Papers Past New Zealand and Pacific newspapers dataset

To run queries over this dataset, the file needs a list of the paths to the XML files corresponding to the newspapers over which the query is to be run.

For example, suppose you want to run a query over two documents:

1000.xml
1001.xml

If running on your local machine, your file would be as follows, where <NZPP> is the path to the directory in your home directory, where you have the data:

<NZPP>/1000.xml
<NZPP>/1001.xml

If running on Urika, your file would be as follows:

/mnt/lustre/<project>/<project>/<username>/NZPP/1000.xml
/mnt/lustre/<project>/<project>/<username>/NZPP/1001.xml

You can write these files by hand.

Alternatively, you can use the bash find command, to create a list of all available files:

  • On a local machine:
find <NZPP> -name "*.xml" | sort > data.txt
  • On Urika:
find /mnt/lustre/<project>/<project>/<username>/NZPP -name "*.xml" | sort > data.txt

NLS dataset

When you want to work with a NLS dataset in defoe, you will need to have a data file with just the list of directories (with the full path) to query.

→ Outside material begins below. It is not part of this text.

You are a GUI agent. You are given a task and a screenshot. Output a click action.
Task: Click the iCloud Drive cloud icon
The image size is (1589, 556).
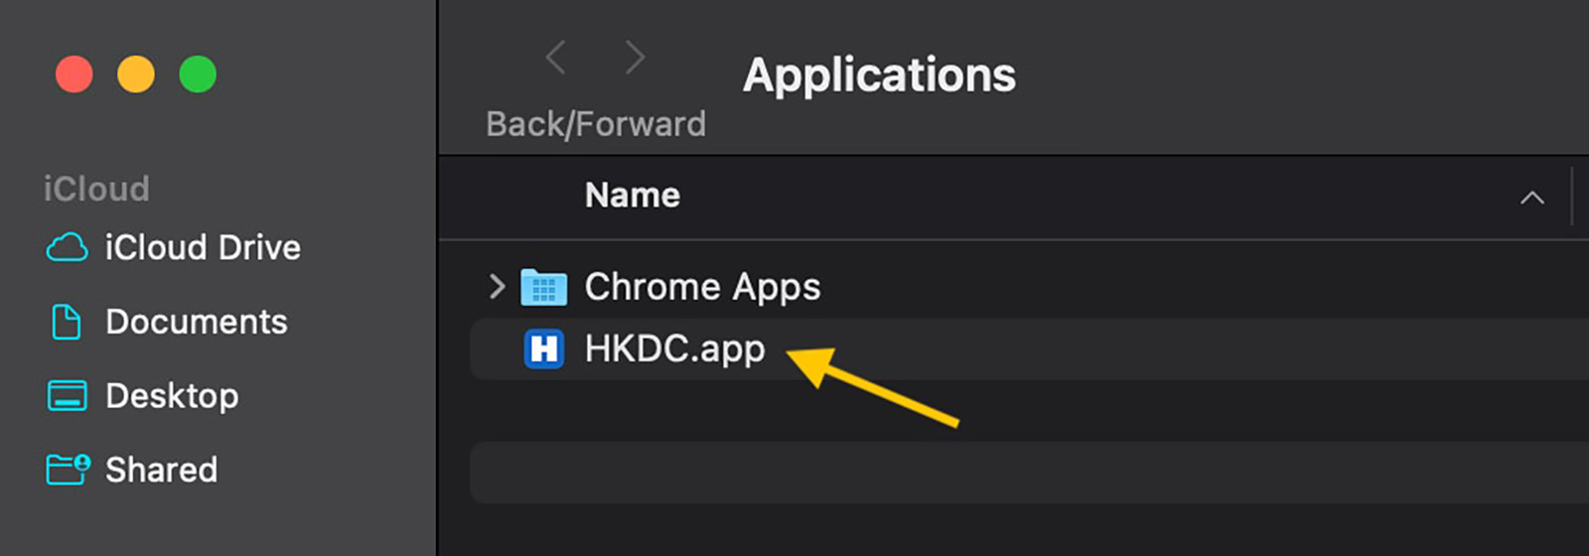pos(67,247)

See an example of a data file for this dataset (using the Encyclopaedia Britannica) bellow:

XXXX/nls-data-encyclopaediaBritannica/193108323
XXXX/nls-data-encyclopaediaBritannica/193696080
XXX/nls-data-encyclopaediaBritannica/144850378
...

Each directory of those directories has to have inside a METS XML file, and alto directory, with an ALTO XML file per page.

> cd XXXX/nls-data-encyclopaediaBritannica/193108323
> ls
alto/
193108323-mets.xml
> ls alto
193201290.34.xml  193202343.34.xml ...

So, a data file for a NLS dataset (e.g. Chapbooks, Scottish gazetteers, Encyclopaedia Britannica, etc) do not require a list of XML files to query. Instead, it just require a list of directories to query.


Arbitrary XML documents

To run queries over arbitrary XML documents, the file needs a list of the paths to the XML files.

This can be created as for the British Library Newspapers dataset above.